In Australia, employee equity is often structured under an Employee Share Scheme (ESS). The tax treatment can vary significantly depending on the plan design and whether the startup qualifies for “start-up” ESS concessions. Because tax outcomes depend heavily on the exact structure and the individual’s circumstances, it’s worth getting legal and tax advice early so you don’t accidentally create a benefit that looks attractive but lands badly in practice.
Also, be careful about how you describe equity offers. Sharing general information about your company is one thing, but providing financial product advice or fundraising/promotional material can trigger additional legal requirements. If you’re raising funds or offering equity broadly, you may need specific advice on Corporations Act disclosure, exemptions and any licensing boundaries.
What Documents Should Your Startup Have Around Equity Shares?
If you want shares to create alignment (instead of confusion), you’ll usually need more than a single share certificate or a casual email agreement.
Some of the key documents startups commonly use include:
- Company Constitution: sets the internal rules of the company, including how shares can be issued and transferred.
- Shareholders Agreement: sets the commercial rules between shareholders, including decision-making, reserved matters, exits, and dispute pathways.
- Share Vesting Agreement: documents how equity is earned over time and what happens if someone leaves.
- Employment Contract: clarifies role expectations, confidentiality, IP ownership and other terms for employees receiving equity incentives.

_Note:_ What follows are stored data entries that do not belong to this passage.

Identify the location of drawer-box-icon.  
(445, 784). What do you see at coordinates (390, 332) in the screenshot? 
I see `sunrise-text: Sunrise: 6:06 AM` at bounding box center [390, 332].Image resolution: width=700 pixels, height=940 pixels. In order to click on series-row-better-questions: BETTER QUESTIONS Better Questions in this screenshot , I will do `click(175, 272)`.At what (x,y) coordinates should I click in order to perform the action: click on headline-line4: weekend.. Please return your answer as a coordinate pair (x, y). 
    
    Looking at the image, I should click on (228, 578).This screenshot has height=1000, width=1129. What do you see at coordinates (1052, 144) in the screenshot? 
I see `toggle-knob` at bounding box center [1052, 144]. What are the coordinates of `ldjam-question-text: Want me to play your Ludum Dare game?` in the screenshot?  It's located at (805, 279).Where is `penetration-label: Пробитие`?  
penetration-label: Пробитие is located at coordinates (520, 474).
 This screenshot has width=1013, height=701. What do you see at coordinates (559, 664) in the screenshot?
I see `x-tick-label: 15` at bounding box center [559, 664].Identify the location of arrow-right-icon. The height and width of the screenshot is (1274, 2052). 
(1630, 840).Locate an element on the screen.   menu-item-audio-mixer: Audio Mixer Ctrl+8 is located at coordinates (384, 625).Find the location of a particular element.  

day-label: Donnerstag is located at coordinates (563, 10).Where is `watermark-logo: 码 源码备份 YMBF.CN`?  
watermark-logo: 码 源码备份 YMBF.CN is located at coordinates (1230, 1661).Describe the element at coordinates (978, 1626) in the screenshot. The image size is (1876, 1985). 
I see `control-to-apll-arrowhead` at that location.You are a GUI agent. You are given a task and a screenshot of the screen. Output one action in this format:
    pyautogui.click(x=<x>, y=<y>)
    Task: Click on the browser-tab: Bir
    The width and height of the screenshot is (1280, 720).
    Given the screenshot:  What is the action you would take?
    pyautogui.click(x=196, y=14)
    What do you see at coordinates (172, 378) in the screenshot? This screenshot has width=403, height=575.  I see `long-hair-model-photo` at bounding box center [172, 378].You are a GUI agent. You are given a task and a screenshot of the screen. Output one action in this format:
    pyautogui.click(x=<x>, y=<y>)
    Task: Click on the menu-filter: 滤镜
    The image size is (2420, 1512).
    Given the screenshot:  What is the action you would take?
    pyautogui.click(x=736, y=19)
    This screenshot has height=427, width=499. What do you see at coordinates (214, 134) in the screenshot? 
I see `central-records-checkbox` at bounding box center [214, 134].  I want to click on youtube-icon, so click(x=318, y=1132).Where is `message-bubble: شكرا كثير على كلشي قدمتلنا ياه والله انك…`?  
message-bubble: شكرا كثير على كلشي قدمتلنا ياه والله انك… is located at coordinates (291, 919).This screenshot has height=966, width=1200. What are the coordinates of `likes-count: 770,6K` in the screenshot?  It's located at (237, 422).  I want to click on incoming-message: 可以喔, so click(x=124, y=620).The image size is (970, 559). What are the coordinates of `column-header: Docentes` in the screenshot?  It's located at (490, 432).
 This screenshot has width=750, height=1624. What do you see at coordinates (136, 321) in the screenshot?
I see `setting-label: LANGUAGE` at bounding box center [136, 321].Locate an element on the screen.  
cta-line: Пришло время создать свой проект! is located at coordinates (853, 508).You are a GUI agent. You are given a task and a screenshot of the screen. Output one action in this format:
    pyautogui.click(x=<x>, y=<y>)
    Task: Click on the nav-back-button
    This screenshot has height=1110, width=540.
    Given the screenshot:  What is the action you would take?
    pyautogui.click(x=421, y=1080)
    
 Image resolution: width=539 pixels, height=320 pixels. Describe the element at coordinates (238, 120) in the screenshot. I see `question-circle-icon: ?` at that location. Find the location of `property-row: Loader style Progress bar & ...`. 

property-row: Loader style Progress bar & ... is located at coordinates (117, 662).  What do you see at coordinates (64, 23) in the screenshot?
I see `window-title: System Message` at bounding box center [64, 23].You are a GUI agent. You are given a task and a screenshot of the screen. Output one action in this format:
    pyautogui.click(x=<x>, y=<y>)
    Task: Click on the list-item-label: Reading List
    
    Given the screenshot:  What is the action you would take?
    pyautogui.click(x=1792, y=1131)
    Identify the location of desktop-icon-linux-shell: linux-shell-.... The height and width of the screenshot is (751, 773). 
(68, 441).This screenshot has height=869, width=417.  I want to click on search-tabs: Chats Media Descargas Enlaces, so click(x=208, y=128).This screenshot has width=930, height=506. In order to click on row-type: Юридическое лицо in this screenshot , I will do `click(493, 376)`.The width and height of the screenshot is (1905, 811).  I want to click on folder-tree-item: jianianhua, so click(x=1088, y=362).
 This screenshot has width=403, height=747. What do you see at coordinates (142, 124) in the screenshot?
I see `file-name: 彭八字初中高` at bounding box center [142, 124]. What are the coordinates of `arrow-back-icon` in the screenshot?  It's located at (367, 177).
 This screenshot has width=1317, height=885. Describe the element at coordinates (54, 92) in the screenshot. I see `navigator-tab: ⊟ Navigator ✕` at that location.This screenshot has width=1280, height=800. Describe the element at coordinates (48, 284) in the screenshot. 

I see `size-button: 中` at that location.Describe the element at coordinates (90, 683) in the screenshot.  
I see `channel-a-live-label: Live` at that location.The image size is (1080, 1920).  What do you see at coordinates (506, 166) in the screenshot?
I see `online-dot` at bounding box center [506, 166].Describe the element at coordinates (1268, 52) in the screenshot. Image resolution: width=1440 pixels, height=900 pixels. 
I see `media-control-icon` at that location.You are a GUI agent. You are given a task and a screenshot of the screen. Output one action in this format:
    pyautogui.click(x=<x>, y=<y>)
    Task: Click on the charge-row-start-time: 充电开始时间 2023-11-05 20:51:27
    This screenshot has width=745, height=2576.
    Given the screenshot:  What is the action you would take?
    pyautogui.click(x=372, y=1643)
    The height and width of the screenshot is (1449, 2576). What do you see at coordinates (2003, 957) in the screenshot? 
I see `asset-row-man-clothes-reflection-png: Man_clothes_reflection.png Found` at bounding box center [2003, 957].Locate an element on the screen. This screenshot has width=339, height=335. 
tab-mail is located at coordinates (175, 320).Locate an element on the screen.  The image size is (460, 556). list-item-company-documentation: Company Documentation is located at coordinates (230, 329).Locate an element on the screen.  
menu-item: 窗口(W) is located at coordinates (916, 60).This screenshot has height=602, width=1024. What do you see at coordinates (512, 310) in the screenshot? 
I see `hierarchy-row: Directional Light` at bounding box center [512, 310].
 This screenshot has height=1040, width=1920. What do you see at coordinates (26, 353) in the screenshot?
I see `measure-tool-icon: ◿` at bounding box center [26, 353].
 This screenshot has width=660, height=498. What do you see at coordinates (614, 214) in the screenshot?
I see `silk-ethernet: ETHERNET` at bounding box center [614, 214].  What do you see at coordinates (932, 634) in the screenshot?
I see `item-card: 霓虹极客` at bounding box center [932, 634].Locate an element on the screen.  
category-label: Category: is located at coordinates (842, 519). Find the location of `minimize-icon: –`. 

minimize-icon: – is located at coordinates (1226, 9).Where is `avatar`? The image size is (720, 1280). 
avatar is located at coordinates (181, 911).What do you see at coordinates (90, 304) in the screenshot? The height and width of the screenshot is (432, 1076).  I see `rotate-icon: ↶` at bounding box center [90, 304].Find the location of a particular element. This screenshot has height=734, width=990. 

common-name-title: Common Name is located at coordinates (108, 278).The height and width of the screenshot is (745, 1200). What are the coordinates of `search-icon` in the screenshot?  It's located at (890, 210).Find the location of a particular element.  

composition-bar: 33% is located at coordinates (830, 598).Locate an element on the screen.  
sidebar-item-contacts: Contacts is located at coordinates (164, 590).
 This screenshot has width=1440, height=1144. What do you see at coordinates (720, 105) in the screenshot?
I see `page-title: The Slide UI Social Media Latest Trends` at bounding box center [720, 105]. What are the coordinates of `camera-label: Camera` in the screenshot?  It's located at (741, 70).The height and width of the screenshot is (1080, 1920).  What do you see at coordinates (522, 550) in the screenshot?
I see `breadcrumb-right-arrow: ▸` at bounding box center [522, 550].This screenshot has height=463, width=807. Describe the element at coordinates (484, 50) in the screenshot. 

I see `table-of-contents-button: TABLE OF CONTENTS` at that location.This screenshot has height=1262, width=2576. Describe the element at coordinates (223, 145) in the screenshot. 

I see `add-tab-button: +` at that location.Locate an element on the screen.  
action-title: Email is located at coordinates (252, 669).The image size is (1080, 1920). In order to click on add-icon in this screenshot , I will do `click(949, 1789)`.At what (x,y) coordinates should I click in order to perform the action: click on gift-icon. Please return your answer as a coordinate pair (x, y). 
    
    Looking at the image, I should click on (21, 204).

- Option Plan / Equity Incentive Terms: sets the rules for employee options (vesting, exercise, lapse events, change-of-control treatment).
- Investment Documents: for investor shares, including term sheets and subscription terms (and updates to constitution/shareholders agreement where needed).
The important part isn’t just having documents - it’s making sure they work together. For example, if your constitution says shares can be freely transferred but your shareholders agreement says transfers are restricted, you can end up with gaps that create disputes (or slow down a transaction).
That’s also why it’s common to do an early “equity clean-up” before fundraising: to make sure the equity records, vesting terms, and shareholder rights are consistent and investor-ready.
Key Takeaways
- An equity share is a unit of ownership in your company, and it can affect both financial outcomes and control depending on how it’s structured.
- Startups should plan their ownership structure early, including founder allocations, an equity pool strategy, and how future investment will fit into the cap table.
- Vesting is a practical protection for founders and the business, helping ensure equity is earned through ongoing contribution rather than granted permanently on day one.
- Employees and advisers often receive equity through options or vesting-based arrangements, which can reduce cap table complexity and improve retention incentives.
- Equity should be supported by aligned legal documents (like a constitution, shareholders agreement, and vesting arrangements) so expectations are clear and enforceable (noting some outcomes like buy-backs, forfeiture and restraints need careful drafting and proper processes to be effective).
- Getting your equity structure right early can prevent disputes, make fundraising smoother, and put you in a stronger position for growth or exit.